**SHORT PROBLEM**
Copy the lines again, starting with the line that contains "Open the API_Call_Snapshot_Progress" and going on through the line that contains "[x=67, y=19]", and raise every click coordinate in the answers by 79.

Word and element pointing entries:

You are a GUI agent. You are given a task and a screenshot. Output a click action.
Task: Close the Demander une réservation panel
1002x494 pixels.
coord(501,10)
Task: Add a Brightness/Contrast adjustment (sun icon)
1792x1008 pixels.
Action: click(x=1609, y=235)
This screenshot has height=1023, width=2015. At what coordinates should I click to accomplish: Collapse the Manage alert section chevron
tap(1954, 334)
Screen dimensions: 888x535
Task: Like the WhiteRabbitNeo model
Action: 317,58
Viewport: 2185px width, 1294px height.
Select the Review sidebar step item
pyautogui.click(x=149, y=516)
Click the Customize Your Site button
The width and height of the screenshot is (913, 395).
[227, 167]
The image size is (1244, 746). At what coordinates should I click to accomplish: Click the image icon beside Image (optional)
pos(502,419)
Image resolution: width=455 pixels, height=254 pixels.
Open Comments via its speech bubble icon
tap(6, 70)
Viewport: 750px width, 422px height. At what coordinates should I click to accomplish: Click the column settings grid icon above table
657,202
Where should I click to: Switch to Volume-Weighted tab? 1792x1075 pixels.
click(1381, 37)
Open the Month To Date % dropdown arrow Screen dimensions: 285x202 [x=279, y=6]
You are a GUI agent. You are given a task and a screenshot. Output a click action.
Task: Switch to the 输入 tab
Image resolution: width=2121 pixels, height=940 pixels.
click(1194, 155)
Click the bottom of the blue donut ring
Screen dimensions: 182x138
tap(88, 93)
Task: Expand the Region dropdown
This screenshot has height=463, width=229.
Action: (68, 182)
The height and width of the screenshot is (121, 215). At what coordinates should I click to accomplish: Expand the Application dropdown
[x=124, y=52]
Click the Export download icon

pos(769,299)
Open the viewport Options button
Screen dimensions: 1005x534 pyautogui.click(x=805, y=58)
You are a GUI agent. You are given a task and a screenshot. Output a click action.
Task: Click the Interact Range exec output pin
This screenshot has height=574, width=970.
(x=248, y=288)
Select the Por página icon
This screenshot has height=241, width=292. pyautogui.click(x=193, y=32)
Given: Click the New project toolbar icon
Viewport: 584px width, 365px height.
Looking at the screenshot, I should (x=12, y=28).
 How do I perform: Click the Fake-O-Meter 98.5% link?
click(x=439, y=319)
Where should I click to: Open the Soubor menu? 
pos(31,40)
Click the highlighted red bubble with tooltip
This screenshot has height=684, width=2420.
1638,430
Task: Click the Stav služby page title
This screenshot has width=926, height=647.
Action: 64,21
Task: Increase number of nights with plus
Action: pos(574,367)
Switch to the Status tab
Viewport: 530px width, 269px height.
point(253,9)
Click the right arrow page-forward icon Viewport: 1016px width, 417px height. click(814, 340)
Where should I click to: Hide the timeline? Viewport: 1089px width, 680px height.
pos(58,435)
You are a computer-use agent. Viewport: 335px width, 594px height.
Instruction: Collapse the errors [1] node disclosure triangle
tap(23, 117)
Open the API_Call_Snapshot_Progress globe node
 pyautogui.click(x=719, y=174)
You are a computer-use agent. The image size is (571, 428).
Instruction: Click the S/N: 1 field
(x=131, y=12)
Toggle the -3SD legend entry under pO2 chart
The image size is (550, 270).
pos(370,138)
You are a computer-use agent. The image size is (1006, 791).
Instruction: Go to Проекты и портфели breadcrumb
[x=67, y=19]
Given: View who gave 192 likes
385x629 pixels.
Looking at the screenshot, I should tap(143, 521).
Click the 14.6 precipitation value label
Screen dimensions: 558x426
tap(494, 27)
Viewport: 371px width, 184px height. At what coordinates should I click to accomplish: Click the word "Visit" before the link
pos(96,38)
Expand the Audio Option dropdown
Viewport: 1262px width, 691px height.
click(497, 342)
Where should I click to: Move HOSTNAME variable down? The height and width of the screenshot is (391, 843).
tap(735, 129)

**RESPONSE TO THE EXERCISE**
Open the API_Call_Snapshot_Progress globe node
 pyautogui.click(x=798, y=253)
You are a computer-use agent. The image size is (571, 428).
Instruction: Click the S/N: 1 field
(x=210, y=91)
Toggle the -3SD legend entry under pO2 chart
The image size is (550, 270).
pos(449,217)
You are a computer-use agent. The image size is (1006, 791).
Instruction: Go to Проекты и портфели breadcrumb
[x=146, y=98]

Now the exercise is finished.